Of course his animosity switched to the newcomer; but as he essayed a grapple the driving fist caught him quite neatly on the northeast corner of his jaw. He sat down, the goggle stare in his eyes suggesting that he contemplated a trip to dreamland.
The little woman now darted forward, crying in a voice whose gladsomeness swam in tears: "Bulldog Carney! You always man—you beaut!" She would have twined her arms about Bulldog, but the placid gray eyes, so full of quiet aloofness, checked her.
But the man's voice was soft and gentle as he said: "The same Bulldog, Molly, girl. Glad I happened along."
He turned to the quarrelsome one who had staggered to his feet: "You ride away before I get cross; you smell like the corpse of a dead booze-fighter!"

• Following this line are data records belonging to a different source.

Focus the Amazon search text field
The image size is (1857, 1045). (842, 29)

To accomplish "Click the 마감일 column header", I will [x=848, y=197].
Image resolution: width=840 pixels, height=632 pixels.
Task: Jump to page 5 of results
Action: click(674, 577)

The man addressed looked into the gray eyes switched on his own for inspection; then he turned, mounted the black, and throwing over his shoulder, "I'll get you for this, Mister Butter-in!" rode away.
The other party to the rough-and-tumble, winded, had erected his five feet of length, and with a palm pressed against his chest was emiting between wheezy coughs picturesque words of ecomium upon Bulldog, not without derogatory reflections upon the man who had ridden away.
In the midst of this vocal cocktail he broke off suddenly to exclaim in astonishment:
"Holy Gawd!"
Then he scuttled past Carney, slipped a finger through the ring of the buckskin's snaffle and peered into the horse's face as if he had found a long-lost friend.
Perhaps the buckskin remembered him too, for he pressed a velvet, mouse-colored muzzle against the lad's cheek and whispered something.